§ THE PROBLEM
Reproduce each of the following records line for line, with no alterations.

§ SOURCE DATA
------

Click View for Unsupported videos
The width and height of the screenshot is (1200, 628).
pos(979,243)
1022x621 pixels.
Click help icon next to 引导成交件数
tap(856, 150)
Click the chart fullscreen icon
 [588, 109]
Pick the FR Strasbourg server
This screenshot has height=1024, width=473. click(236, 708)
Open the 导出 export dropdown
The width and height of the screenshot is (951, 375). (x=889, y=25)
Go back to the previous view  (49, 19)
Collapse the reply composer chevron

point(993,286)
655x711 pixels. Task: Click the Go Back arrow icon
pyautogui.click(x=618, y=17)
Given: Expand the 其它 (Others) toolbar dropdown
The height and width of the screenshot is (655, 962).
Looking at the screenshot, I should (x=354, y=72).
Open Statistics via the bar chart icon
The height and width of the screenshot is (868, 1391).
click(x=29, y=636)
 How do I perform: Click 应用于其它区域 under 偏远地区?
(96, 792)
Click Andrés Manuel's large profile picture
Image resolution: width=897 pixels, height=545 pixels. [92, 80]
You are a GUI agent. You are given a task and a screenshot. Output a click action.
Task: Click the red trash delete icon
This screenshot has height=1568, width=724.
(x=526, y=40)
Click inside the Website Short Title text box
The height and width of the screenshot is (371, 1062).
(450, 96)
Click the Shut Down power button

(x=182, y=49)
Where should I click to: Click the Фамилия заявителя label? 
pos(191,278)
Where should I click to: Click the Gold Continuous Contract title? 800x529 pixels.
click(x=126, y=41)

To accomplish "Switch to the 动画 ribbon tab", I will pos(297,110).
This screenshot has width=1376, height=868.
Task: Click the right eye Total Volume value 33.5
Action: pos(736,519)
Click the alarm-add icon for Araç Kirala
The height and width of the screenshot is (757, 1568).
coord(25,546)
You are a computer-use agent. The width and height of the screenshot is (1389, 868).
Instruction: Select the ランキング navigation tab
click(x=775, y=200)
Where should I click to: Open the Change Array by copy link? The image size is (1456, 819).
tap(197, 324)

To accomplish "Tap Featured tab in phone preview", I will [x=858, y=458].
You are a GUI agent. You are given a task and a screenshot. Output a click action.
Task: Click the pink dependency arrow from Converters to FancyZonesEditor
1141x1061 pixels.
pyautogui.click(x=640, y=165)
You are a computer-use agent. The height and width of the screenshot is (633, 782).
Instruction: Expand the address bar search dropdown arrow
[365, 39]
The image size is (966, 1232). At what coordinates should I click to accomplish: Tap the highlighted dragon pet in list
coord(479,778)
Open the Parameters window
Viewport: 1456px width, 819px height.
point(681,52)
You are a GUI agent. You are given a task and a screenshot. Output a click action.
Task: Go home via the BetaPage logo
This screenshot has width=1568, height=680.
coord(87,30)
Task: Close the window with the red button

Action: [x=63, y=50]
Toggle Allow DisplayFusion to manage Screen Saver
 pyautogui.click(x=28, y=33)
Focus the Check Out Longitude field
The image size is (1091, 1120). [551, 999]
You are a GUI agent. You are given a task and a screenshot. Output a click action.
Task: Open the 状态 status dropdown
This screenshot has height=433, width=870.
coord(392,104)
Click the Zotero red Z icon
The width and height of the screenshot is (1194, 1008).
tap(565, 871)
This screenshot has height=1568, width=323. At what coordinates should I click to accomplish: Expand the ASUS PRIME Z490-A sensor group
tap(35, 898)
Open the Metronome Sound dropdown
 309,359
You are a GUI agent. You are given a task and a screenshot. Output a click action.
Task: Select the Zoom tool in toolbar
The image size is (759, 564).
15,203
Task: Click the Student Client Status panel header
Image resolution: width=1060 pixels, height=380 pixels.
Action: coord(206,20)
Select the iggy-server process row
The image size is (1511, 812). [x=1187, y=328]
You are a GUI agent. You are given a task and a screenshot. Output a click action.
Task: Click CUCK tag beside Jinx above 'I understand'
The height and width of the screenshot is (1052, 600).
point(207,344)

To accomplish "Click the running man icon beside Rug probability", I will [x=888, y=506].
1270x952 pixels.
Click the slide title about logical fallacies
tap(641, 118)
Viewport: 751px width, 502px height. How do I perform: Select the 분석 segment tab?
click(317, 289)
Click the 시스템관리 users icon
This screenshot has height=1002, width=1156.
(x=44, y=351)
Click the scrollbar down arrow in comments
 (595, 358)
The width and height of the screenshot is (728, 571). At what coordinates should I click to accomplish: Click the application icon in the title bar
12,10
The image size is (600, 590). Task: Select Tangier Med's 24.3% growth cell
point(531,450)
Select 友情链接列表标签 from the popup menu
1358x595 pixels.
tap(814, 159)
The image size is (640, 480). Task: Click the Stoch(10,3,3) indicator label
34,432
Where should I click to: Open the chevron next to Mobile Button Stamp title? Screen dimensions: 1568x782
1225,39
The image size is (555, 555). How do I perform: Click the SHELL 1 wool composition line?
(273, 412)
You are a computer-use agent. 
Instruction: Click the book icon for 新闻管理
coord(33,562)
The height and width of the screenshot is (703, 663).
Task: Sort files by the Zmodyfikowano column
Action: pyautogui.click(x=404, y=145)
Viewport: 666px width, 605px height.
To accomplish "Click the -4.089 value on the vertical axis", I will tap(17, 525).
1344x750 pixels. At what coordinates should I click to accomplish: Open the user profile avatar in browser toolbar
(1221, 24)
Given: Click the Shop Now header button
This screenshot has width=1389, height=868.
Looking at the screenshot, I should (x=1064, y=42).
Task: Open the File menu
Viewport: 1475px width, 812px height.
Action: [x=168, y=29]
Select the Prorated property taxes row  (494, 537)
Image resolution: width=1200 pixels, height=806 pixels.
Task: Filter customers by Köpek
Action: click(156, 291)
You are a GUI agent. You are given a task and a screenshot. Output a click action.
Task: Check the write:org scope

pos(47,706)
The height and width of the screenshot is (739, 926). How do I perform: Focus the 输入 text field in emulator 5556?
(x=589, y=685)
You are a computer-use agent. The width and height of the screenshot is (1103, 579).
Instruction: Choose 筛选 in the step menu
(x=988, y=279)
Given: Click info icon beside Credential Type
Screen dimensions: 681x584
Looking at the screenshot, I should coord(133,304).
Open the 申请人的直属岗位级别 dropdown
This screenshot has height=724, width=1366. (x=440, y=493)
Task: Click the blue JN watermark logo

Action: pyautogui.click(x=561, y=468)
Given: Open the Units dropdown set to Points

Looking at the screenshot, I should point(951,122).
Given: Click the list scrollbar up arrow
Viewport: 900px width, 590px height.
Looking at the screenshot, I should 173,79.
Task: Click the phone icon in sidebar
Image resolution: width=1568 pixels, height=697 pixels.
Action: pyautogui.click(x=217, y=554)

------

§ RESULT FOR THIS EXERCISE
Click View for Unsupported videos
The width and height of the screenshot is (1200, 628).
pos(979,243)
1022x621 pixels.
Click help icon next to 引导成交件数
tap(856, 150)
Click the chart fullscreen icon
 [588, 109]
Pick the FR Strasbourg server
This screenshot has height=1024, width=473. click(236, 708)
Open the 导出 export dropdown
The width and height of the screenshot is (951, 375). (x=889, y=25)
Go back to the previous view  (49, 19)
Collapse the reply composer chevron

point(993,286)
655x711 pixels. Task: Click the Go Back arrow icon
pyautogui.click(x=618, y=17)
Given: Expand the 其它 (Others) toolbar dropdown
The height and width of the screenshot is (655, 962).
Looking at the screenshot, I should (x=354, y=72).
Open Statistics via the bar chart icon
The height and width of the screenshot is (868, 1391).
click(x=29, y=636)
 How do I perform: Click 应用于其它区域 under 偏远地区?
(96, 792)
Click Andrés Manuel's large profile picture
Image resolution: width=897 pixels, height=545 pixels. [92, 80]
You are a GUI agent. You are given a task and a screenshot. Output a click action.
Task: Click the red trash delete icon
This screenshot has height=1568, width=724.
(x=526, y=40)
Click inside the Website Short Title text box
The height and width of the screenshot is (371, 1062).
(450, 96)
Click the Shut Down power button

(x=182, y=49)
Where should I click to: Click the Фамилия заявителя label? 
pos(191,278)
Where should I click to: Click the Gold Continuous Contract title? 800x529 pixels.
click(x=126, y=41)

To accomplish "Switch to the 动画 ribbon tab", I will pos(297,110).
This screenshot has width=1376, height=868.
Task: Click the right eye Total Volume value 33.5
Action: pos(736,519)
Click the alarm-add icon for Araç Kirala
The height and width of the screenshot is (757, 1568).
coord(25,546)
You are a computer-use agent. The width and height of the screenshot is (1389, 868).
Instruction: Select the ランキング navigation tab
click(x=775, y=200)
Where should I click to: Open the Change Array by copy link? The image size is (1456, 819).
tap(197, 324)

To accomplish "Tap Featured tab in phone preview", I will [x=858, y=458].
You are a GUI agent. You are given a task and a screenshot. Output a click action.
Task: Click the pink dependency arrow from Converters to FancyZonesEditor
1141x1061 pixels.
pyautogui.click(x=640, y=165)
You are a computer-use agent. The height and width of the screenshot is (633, 782).
Instruction: Expand the address bar search dropdown arrow
[365, 39]
The image size is (966, 1232). At what coordinates should I click to accomplish: Tap the highlighted dragon pet in list
coord(479,778)
Open the Parameters window
Viewport: 1456px width, 819px height.
point(681,52)
You are a GUI agent. You are given a task and a screenshot. Output a click action.
Task: Go home via the BetaPage logo
This screenshot has width=1568, height=680.
coord(87,30)
Task: Close the window with the red button

Action: [x=63, y=50]
Toggle Allow DisplayFusion to manage Screen Saver
 pyautogui.click(x=28, y=33)
Focus the Check Out Longitude field
The image size is (1091, 1120). [551, 999]
You are a GUI agent. You are given a task and a screenshot. Output a click action.
Task: Open the 状态 status dropdown
This screenshot has height=433, width=870.
coord(392,104)
Click the Zotero red Z icon
The width and height of the screenshot is (1194, 1008).
tap(565, 871)
This screenshot has height=1568, width=323. At what coordinates should I click to accomplish: Expand the ASUS PRIME Z490-A sensor group
tap(35, 898)
Open the Metronome Sound dropdown
 309,359
You are a GUI agent. You are given a task and a screenshot. Output a click action.
Task: Select the Zoom tool in toolbar
The image size is (759, 564).
15,203
Task: Click the Student Client Status panel header
Image resolution: width=1060 pixels, height=380 pixels.
Action: coord(206,20)
Select the iggy-server process row
The image size is (1511, 812). [x=1187, y=328]
You are a GUI agent. You are given a task and a screenshot. Output a click action.
Task: Click CUCK tag beside Jinx above 'I understand'
The height and width of the screenshot is (1052, 600).
point(207,344)

To accomplish "Click the running man icon beside Rug probability", I will [x=888, y=506].
1270x952 pixels.
Click the slide title about logical fallacies
tap(641, 118)
Viewport: 751px width, 502px height. How do I perform: Select the 분석 segment tab?
click(317, 289)
Click the 시스템관리 users icon
This screenshot has height=1002, width=1156.
(x=44, y=351)
Click the scrollbar down arrow in comments
 (595, 358)
The width and height of the screenshot is (728, 571). At what coordinates should I click to accomplish: Click the application icon in the title bar
12,10
The image size is (600, 590). Task: Select Tangier Med's 24.3% growth cell
point(531,450)
Select 友情链接列表标签 from the popup menu
1358x595 pixels.
tap(814, 159)
The image size is (640, 480). Task: Click the Stoch(10,3,3) indicator label
34,432
Where should I click to: Open the chevron next to Mobile Button Stamp title? Screen dimensions: 1568x782
1225,39
The image size is (555, 555). How do I perform: Click the SHELL 1 wool composition line?
(273, 412)
You are a computer-use agent. 
Instruction: Click the book icon for 新闻管理
coord(33,562)
The height and width of the screenshot is (703, 663).
Task: Sort files by the Zmodyfikowano column
Action: pyautogui.click(x=404, y=145)
Viewport: 666px width, 605px height.
To accomplish "Click the -4.089 value on the vertical axis", I will tap(17, 525).
1344x750 pixels. At what coordinates should I click to accomplish: Open the user profile avatar in browser toolbar
(1221, 24)
Given: Click the Shop Now header button
This screenshot has width=1389, height=868.
Looking at the screenshot, I should (x=1064, y=42).
Task: Open the File menu
Viewport: 1475px width, 812px height.
Action: [x=168, y=29]
Select the Prorated property taxes row  (494, 537)
Image resolution: width=1200 pixels, height=806 pixels.
Task: Filter customers by Köpek
Action: click(156, 291)
You are a GUI agent. You are given a task and a screenshot. Output a click action.
Task: Check the write:org scope

pos(47,706)
The height and width of the screenshot is (739, 926). How do I perform: Focus the 输入 text field in emulator 5556?
(x=589, y=685)
You are a computer-use agent. The width and height of the screenshot is (1103, 579).
Instruction: Choose 筛选 in the step menu
(x=988, y=279)
Given: Click info icon beside Credential Type
Screen dimensions: 681x584
Looking at the screenshot, I should coord(133,304).
Open the 申请人的直属岗位级别 dropdown
This screenshot has height=724, width=1366. (x=440, y=493)
Task: Click the blue JN watermark logo

Action: pyautogui.click(x=561, y=468)
Given: Open the Units dropdown set to Points

Looking at the screenshot, I should point(951,122).
Given: Click the list scrollbar up arrow
Viewport: 900px width, 590px height.
Looking at the screenshot, I should 173,79.
Task: Click the phone icon in sidebar
Image resolution: width=1568 pixels, height=697 pixels.
Action: pyautogui.click(x=217, y=554)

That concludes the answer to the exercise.